TASK DESCRIPTION
For this exercise, restate word for word only the lines from the one containing "Given: Choose See recent snapshots from menu" through the last line below. Pictures do not get copied.

SOURCE DATA

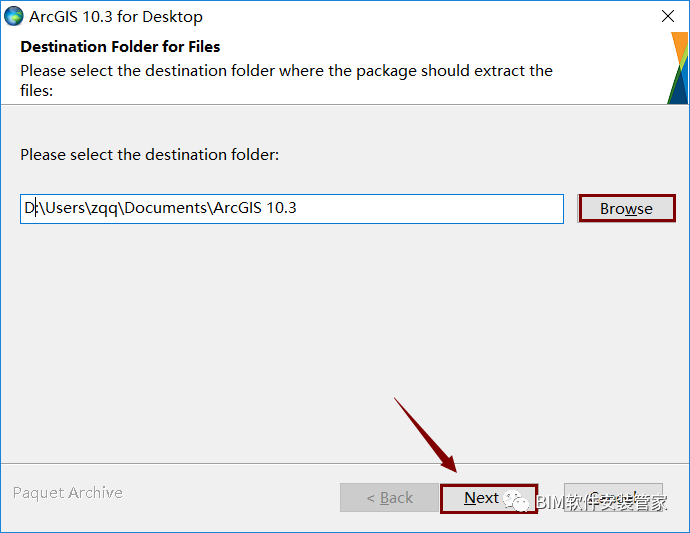The width and height of the screenshot is (690, 533).
Task: Proceed by clicking the Next button
Action: click(x=489, y=498)
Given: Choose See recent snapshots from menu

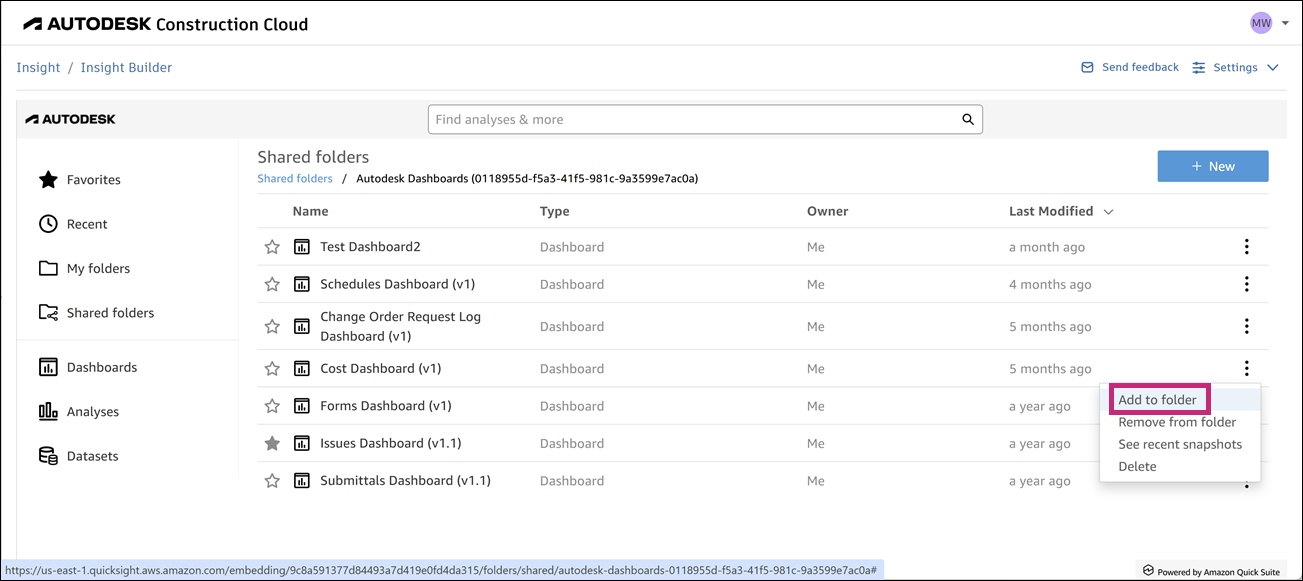Looking at the screenshot, I should point(1180,444).
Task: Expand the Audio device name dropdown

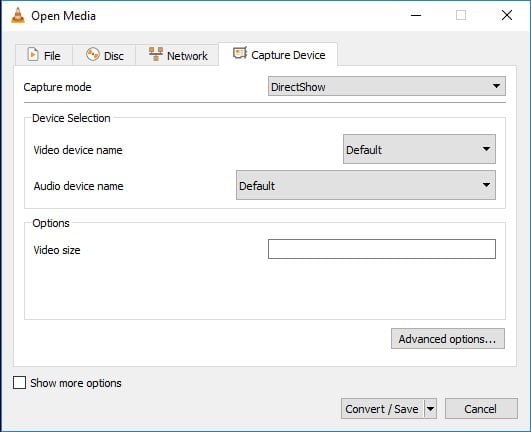Action: 366,185
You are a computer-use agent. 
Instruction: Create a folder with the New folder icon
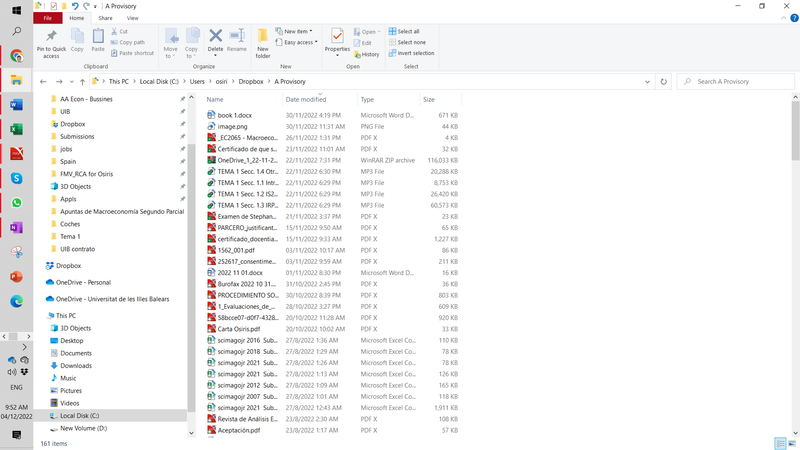(x=263, y=40)
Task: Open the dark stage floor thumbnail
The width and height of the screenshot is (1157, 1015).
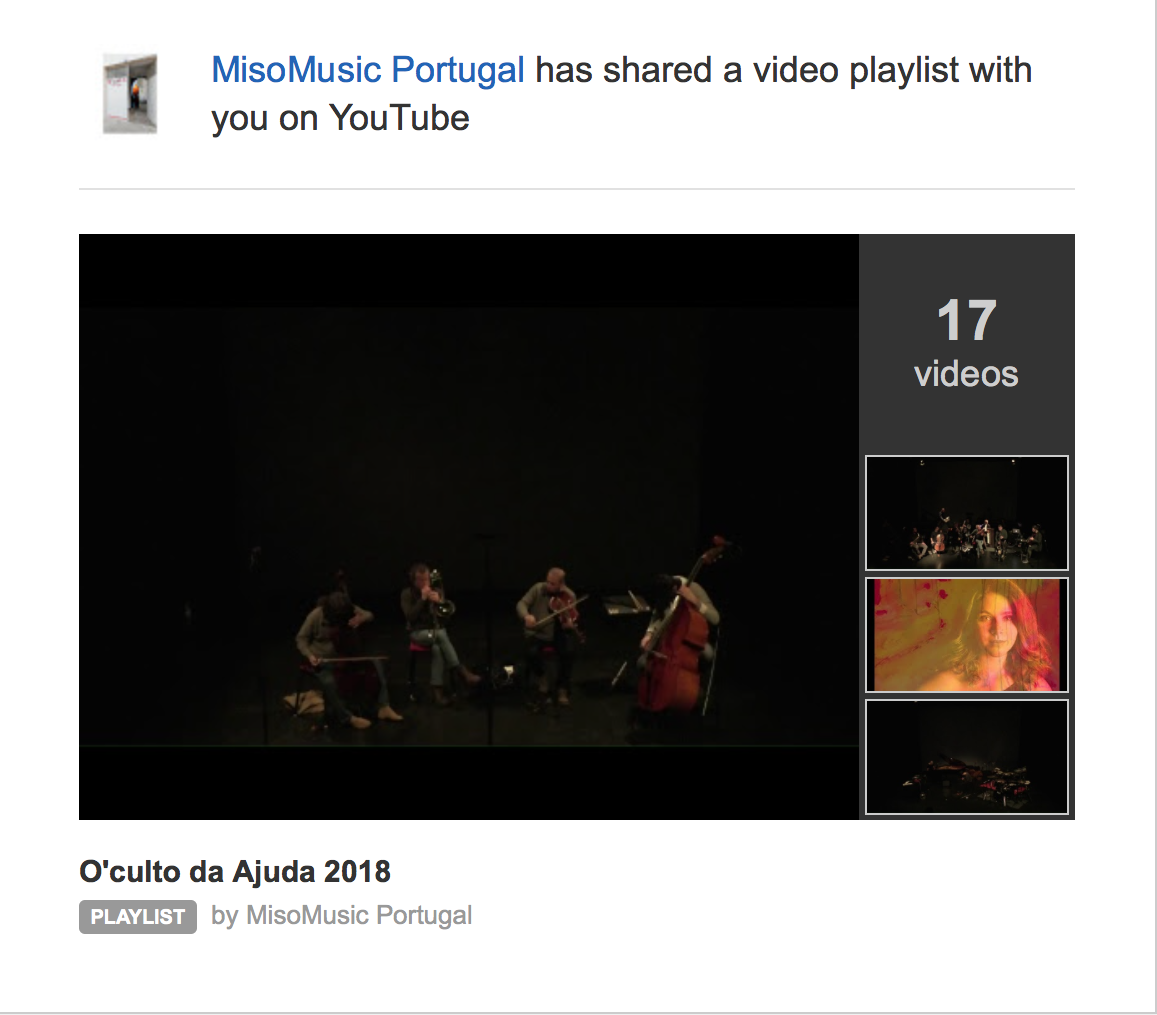Action: tap(967, 758)
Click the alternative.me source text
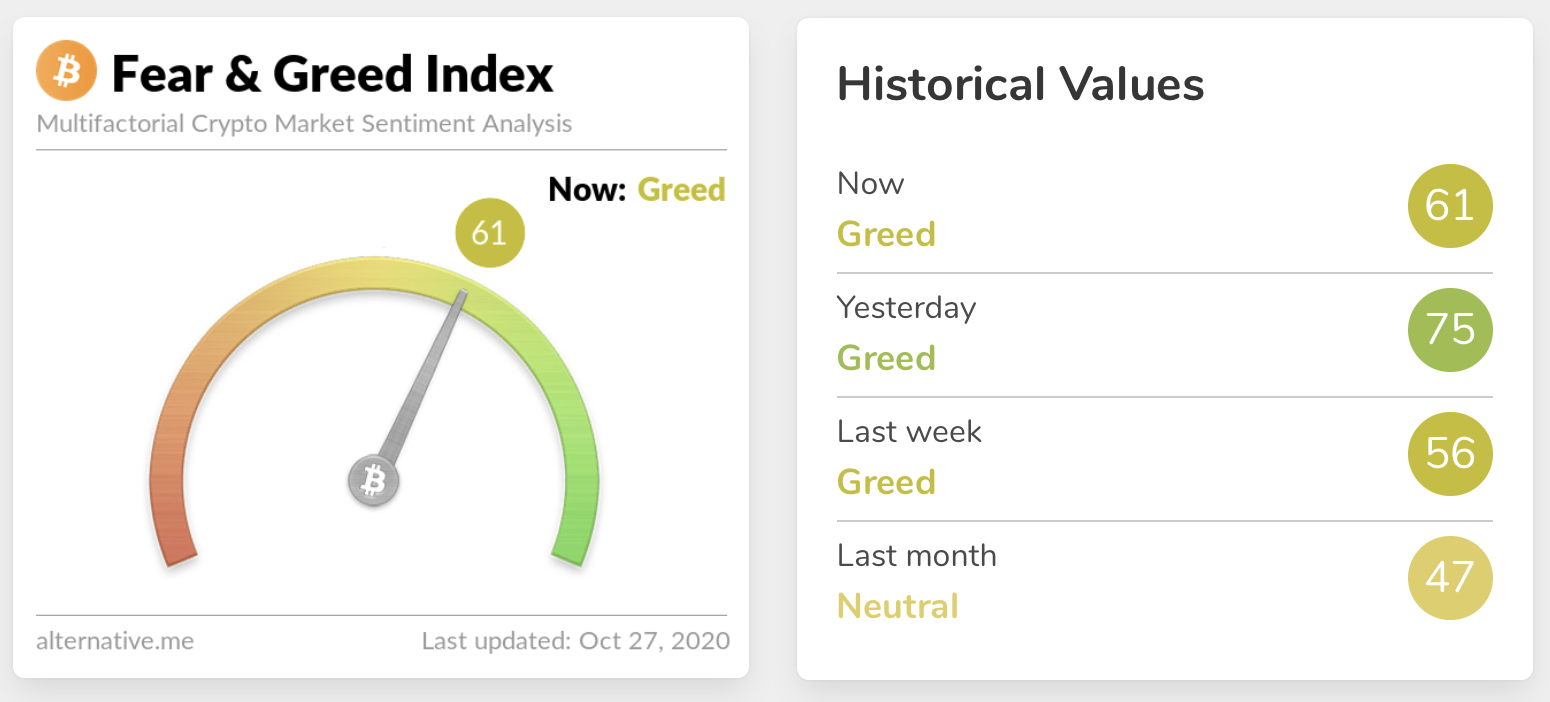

SOLUTION
Given: Choose See recent snapshots from menu

Looking at the screenshot, I should point(1180,444).
Task: Expand the Audio device name dropdown

Action: 366,185
You are a computer-use agent. 
Instruction: Create a folder with the New folder icon
(x=263, y=40)
Task: Open the dark stage floor thumbnail
The width and height of the screenshot is (1157, 1015).
Action: tap(967, 758)
Click the alternative.me source text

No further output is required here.